WORK TO BE COMPLETED:
Output verbatim the lines beginning at the one that contains "ПРАВИЛА (888, 1867)" and ending at the last line of the material, inclusive of both.

DATA EXTRACT:

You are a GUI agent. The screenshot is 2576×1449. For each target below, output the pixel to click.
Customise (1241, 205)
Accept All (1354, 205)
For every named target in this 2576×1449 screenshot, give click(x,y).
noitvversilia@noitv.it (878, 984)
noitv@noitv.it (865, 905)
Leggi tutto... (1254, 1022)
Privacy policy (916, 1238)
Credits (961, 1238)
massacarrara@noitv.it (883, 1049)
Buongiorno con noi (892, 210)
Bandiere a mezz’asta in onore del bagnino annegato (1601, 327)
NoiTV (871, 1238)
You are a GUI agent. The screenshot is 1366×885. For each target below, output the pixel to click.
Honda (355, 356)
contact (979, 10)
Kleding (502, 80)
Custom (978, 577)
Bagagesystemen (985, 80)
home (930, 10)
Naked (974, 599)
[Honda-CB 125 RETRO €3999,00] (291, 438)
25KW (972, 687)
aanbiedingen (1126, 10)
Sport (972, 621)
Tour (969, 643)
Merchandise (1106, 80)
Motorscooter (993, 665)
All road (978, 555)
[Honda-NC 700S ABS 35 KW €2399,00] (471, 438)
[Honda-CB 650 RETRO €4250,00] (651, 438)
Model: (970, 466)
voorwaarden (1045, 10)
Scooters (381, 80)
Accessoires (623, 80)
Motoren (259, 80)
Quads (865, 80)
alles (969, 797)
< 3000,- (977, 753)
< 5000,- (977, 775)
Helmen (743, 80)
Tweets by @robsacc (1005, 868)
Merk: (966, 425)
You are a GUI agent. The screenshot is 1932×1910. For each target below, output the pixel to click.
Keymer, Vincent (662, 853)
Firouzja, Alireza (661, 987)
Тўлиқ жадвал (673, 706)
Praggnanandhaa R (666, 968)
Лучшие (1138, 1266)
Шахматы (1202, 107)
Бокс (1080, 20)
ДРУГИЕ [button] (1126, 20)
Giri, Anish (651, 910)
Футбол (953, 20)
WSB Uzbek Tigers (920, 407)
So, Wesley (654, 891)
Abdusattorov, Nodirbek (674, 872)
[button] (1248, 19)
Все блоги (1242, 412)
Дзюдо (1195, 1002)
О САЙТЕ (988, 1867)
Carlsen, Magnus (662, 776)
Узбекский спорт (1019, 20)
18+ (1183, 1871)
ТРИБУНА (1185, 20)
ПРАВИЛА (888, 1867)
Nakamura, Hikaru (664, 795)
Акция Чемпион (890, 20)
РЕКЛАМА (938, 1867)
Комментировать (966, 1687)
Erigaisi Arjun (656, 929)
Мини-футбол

EXERCISE ANSWER:
ПРАВИЛА (888, 1867)
Nakamura, Hikaru (664, 795)
Акция Чемпион (890, 20)
РЕКЛАМА (938, 1867)
Комментировать (966, 1687)
Erigaisi Arjun (656, 929)
Мини-футбол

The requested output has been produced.